# REQUIRED WORK:
Copy the lines running from the one that contains "Screen dimensions: 1870x939" to the end of the entries below, exactly and with no pictures.

# PROVIDED DATA:

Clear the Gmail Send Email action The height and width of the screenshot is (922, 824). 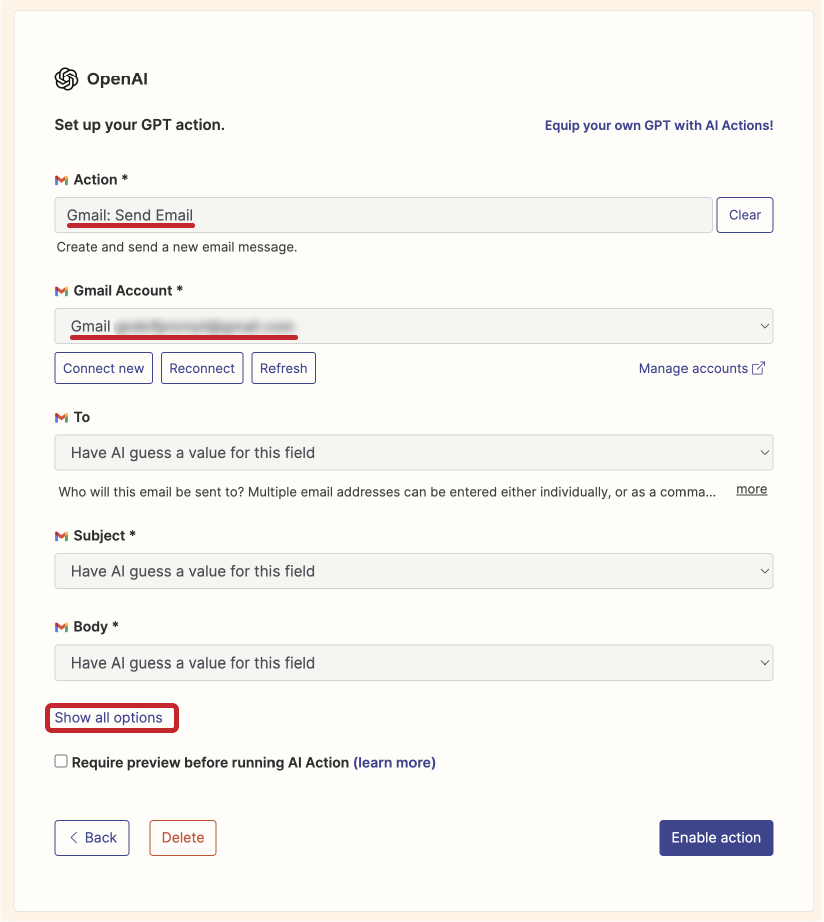[x=744, y=214]
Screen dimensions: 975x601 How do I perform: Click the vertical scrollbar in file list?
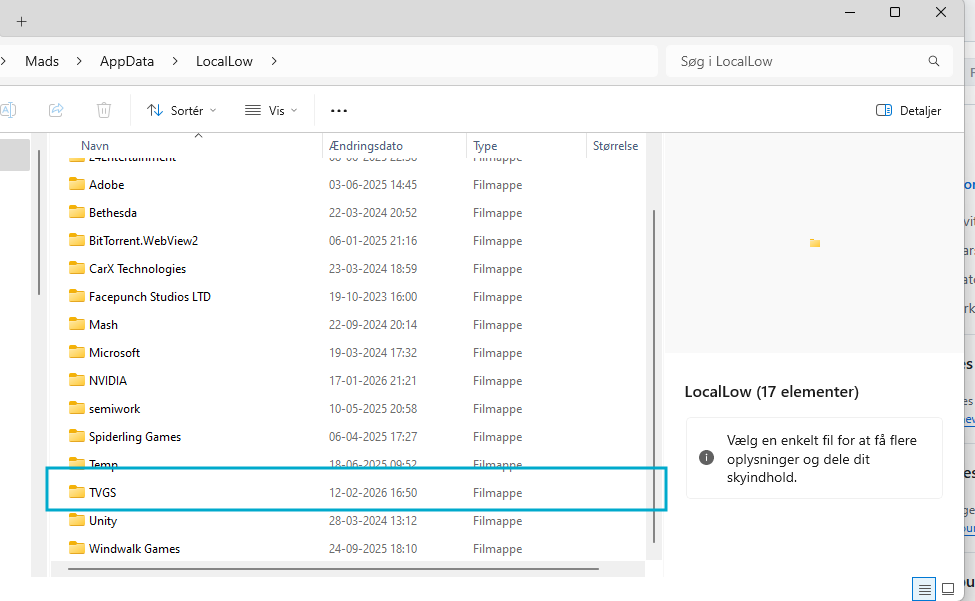654,370
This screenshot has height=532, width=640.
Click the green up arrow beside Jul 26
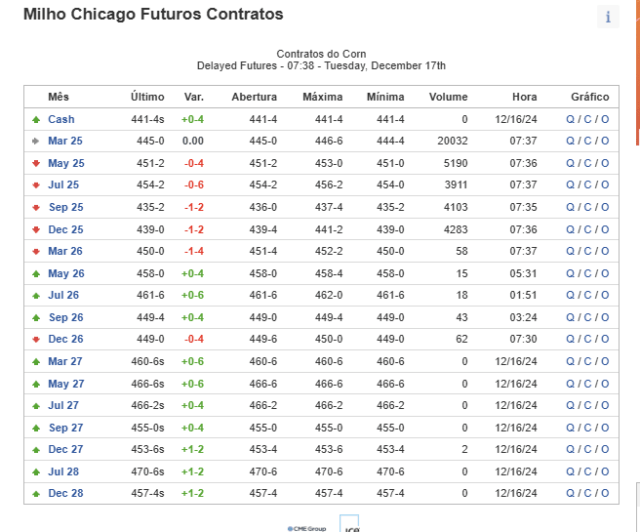pos(36,296)
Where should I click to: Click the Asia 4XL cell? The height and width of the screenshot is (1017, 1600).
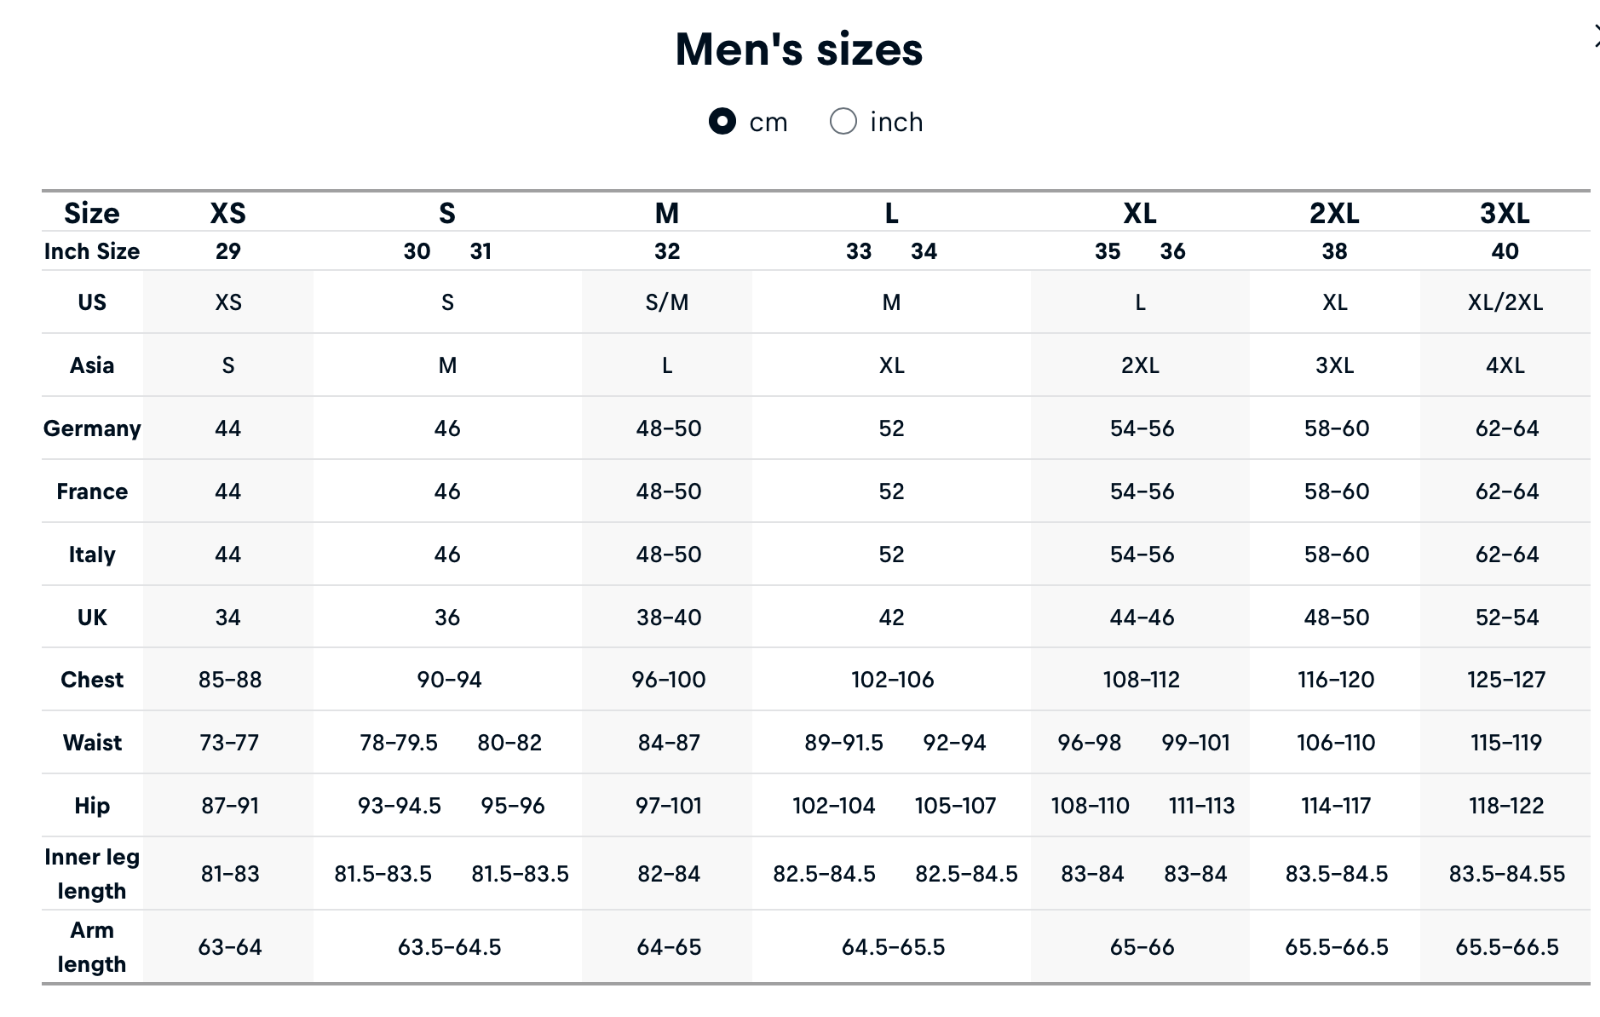[1505, 365]
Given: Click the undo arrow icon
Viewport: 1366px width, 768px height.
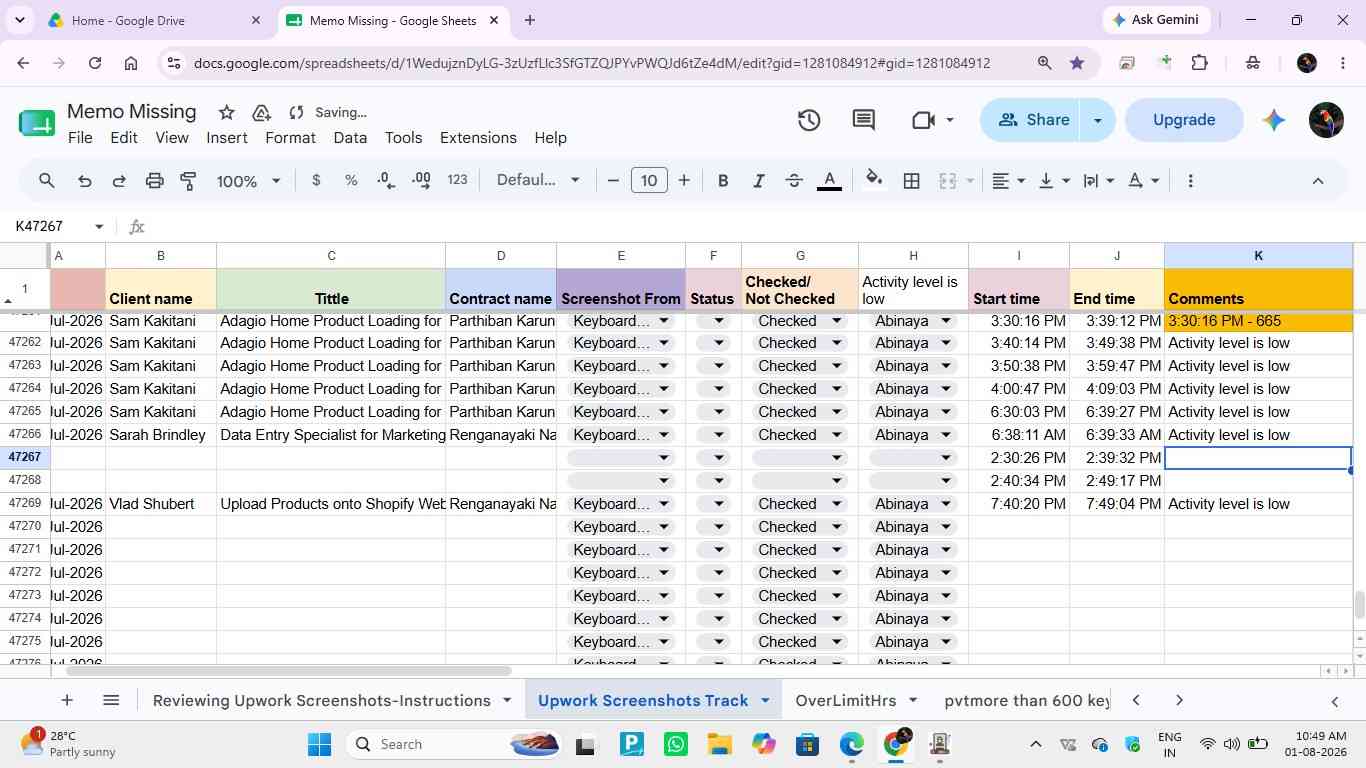Looking at the screenshot, I should [84, 181].
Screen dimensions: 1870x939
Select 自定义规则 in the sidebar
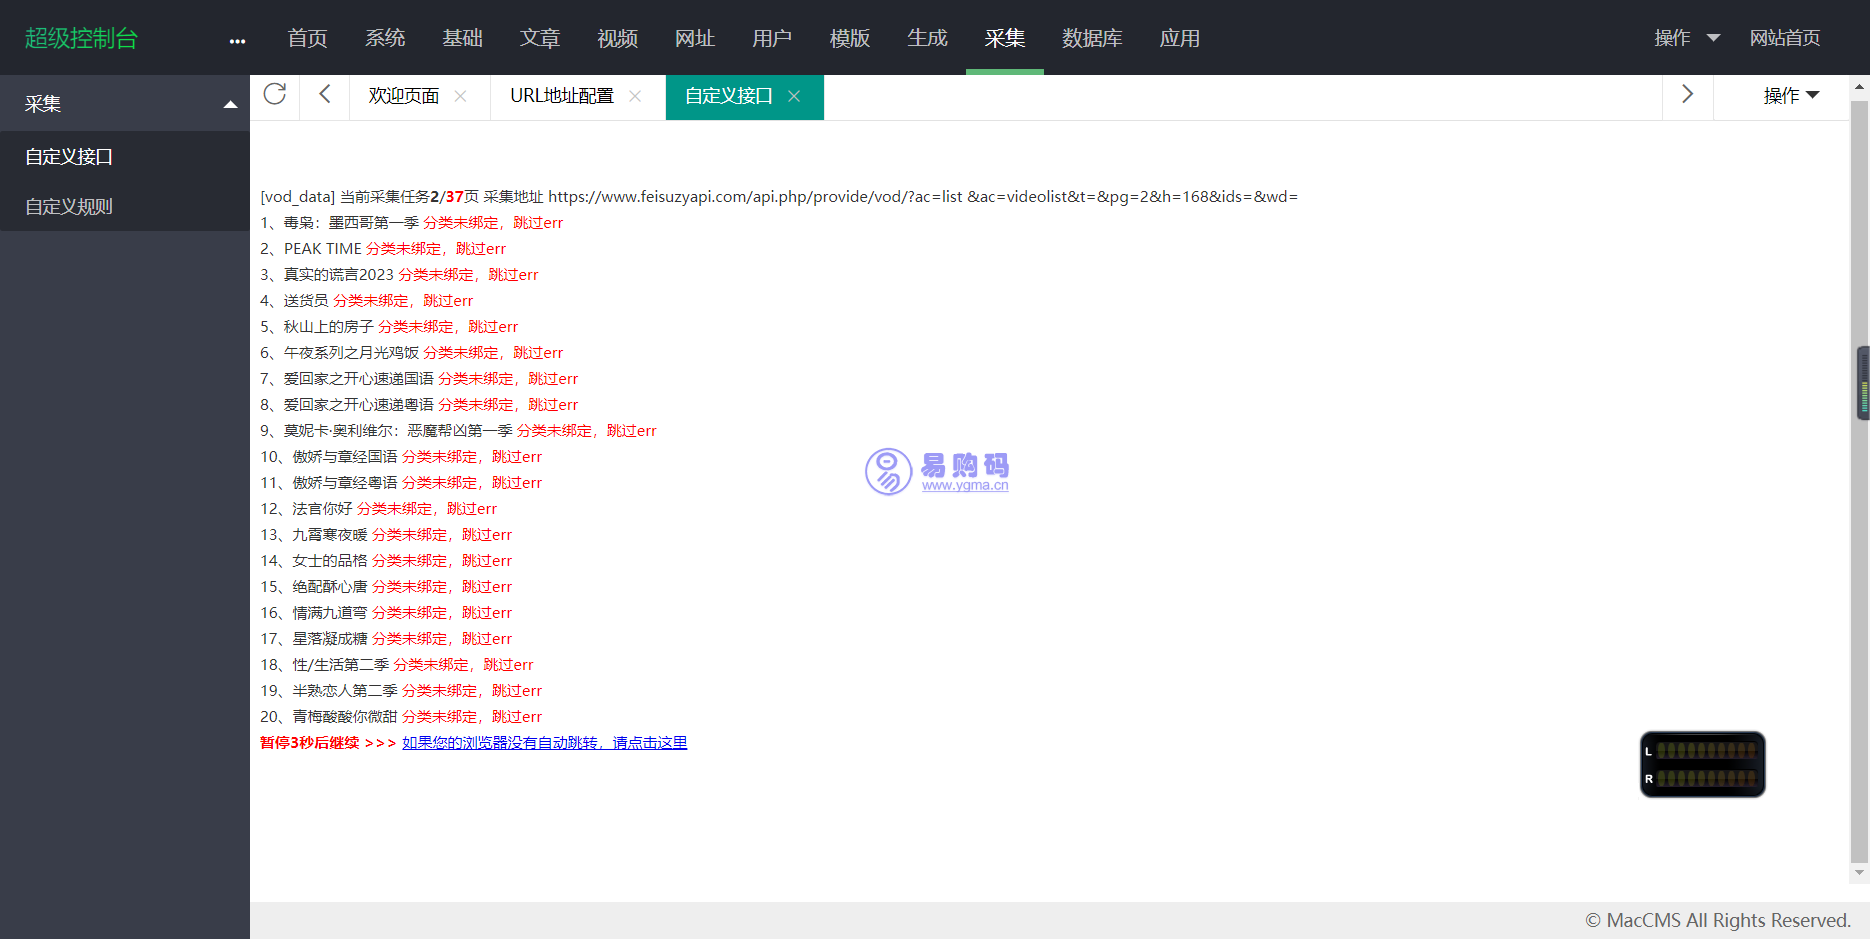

# SOLUTION:
Screen dimensions: 1870x939
Select 自定义规则 in the sidebar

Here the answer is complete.